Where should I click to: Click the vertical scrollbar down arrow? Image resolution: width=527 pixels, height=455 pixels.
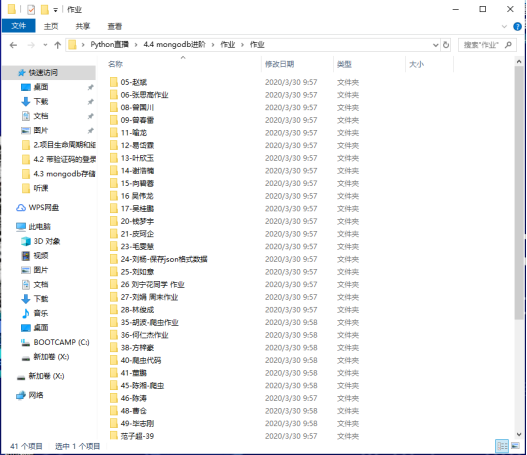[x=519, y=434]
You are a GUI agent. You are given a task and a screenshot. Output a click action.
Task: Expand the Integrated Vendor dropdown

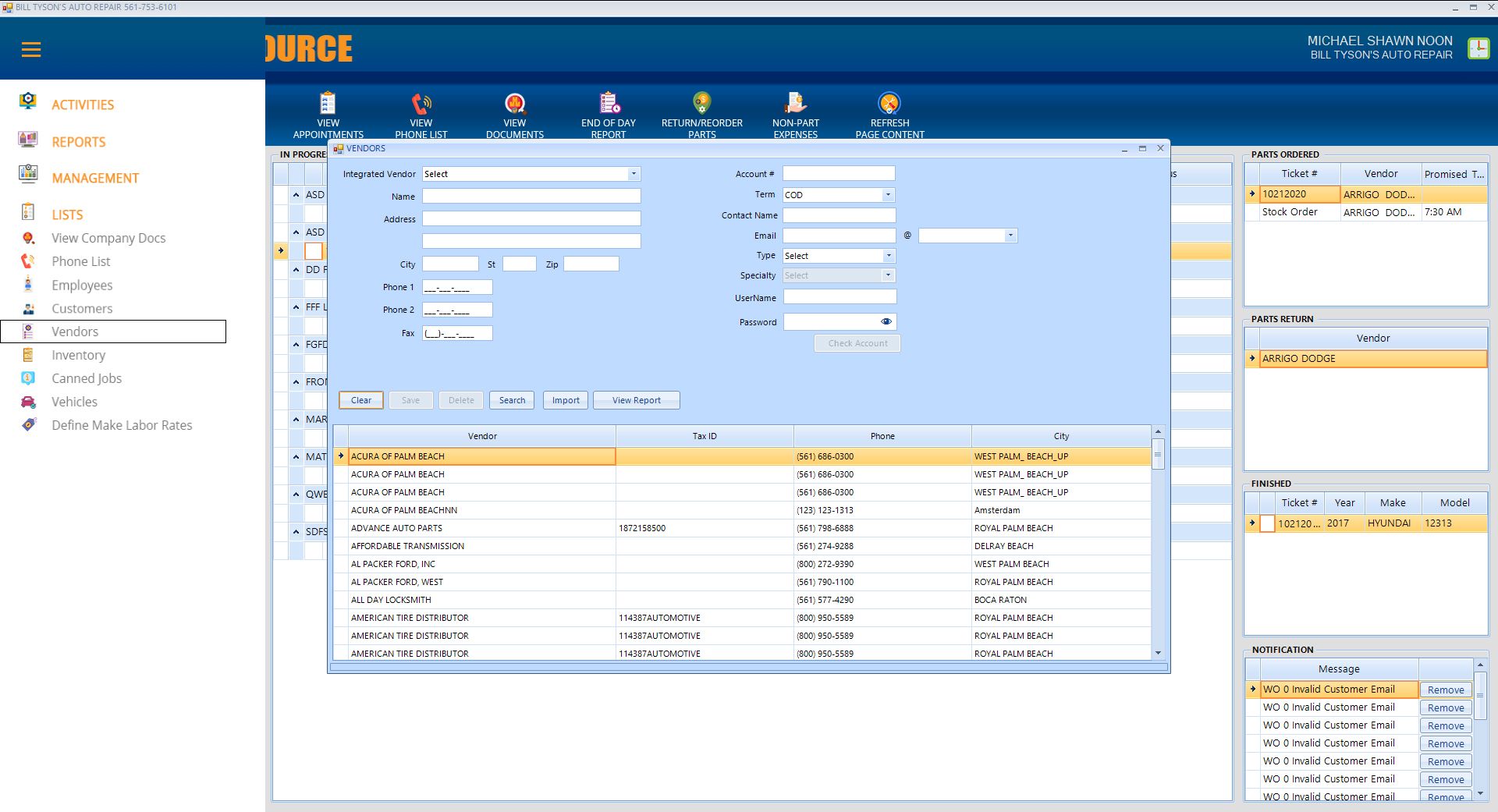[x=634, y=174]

▬▬▬▬▬▬

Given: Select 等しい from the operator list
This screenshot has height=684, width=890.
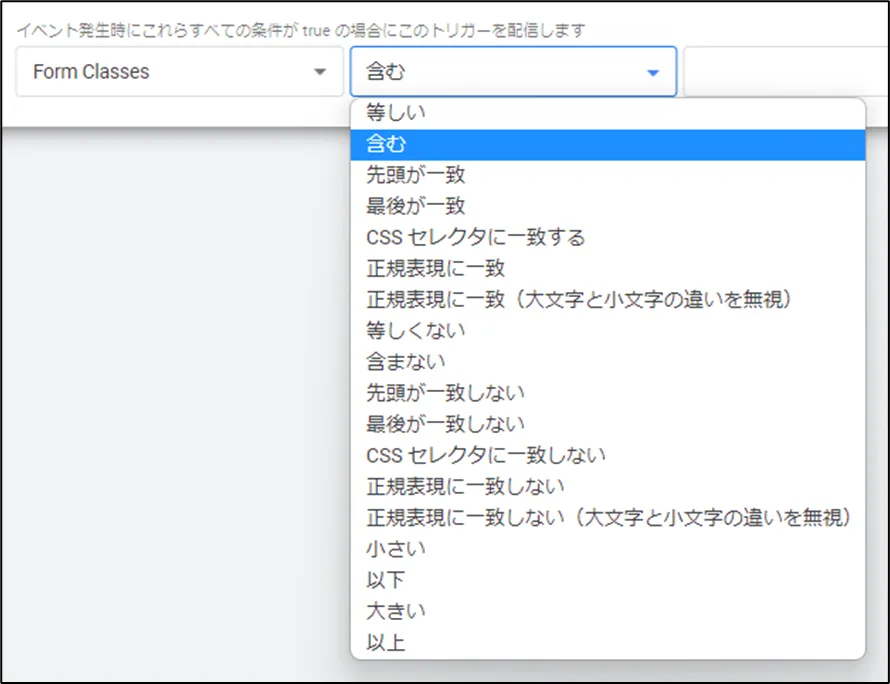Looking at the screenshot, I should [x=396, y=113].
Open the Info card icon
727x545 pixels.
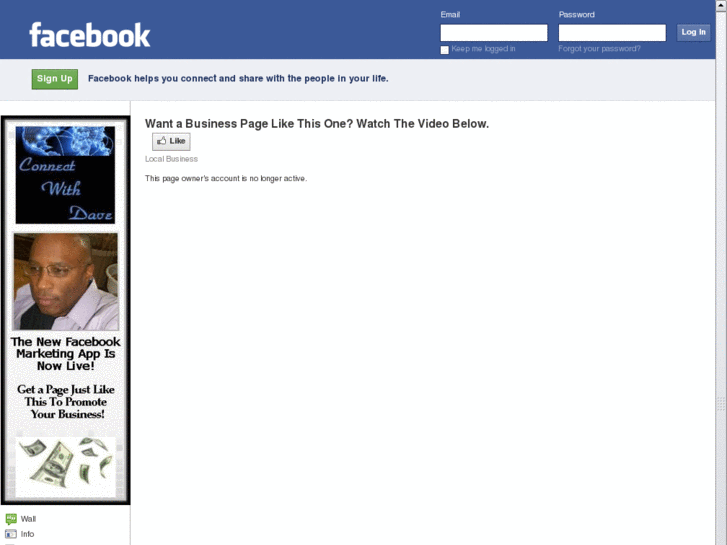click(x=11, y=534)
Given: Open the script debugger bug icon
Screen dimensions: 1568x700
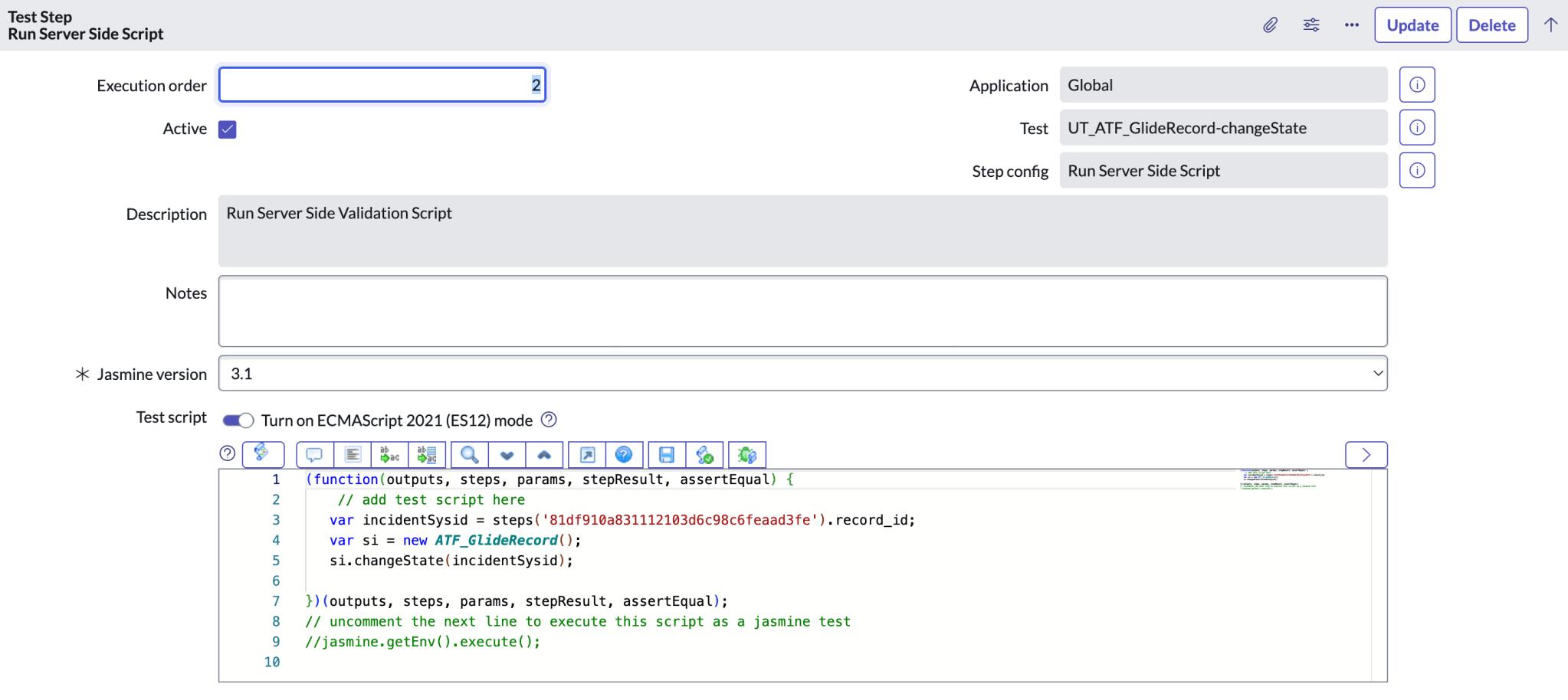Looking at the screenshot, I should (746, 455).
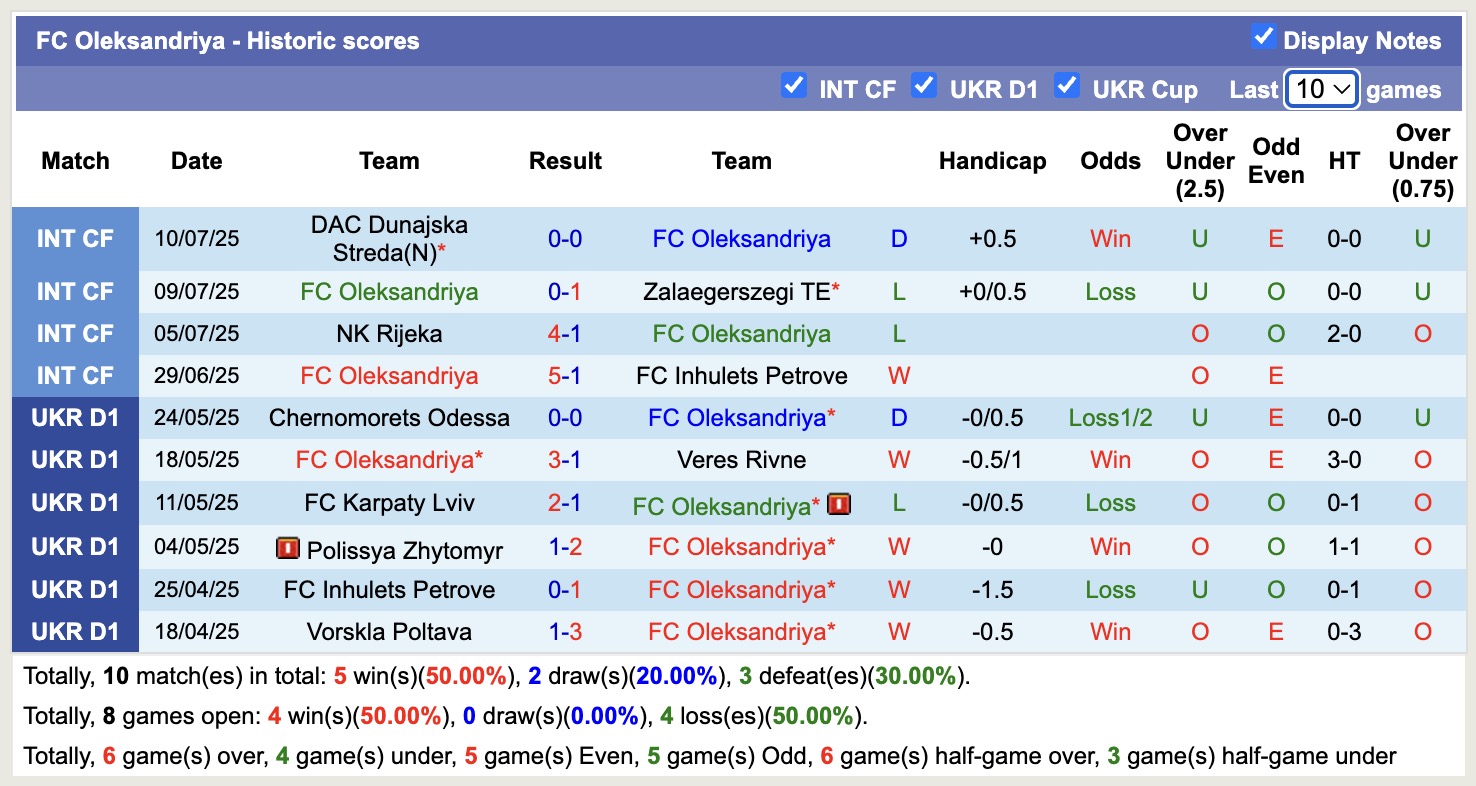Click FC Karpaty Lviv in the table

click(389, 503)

▬▬▬▬▬▬

Looking at the entries above, say how many lines contain the word "icon". Nothing but the number is needed.

2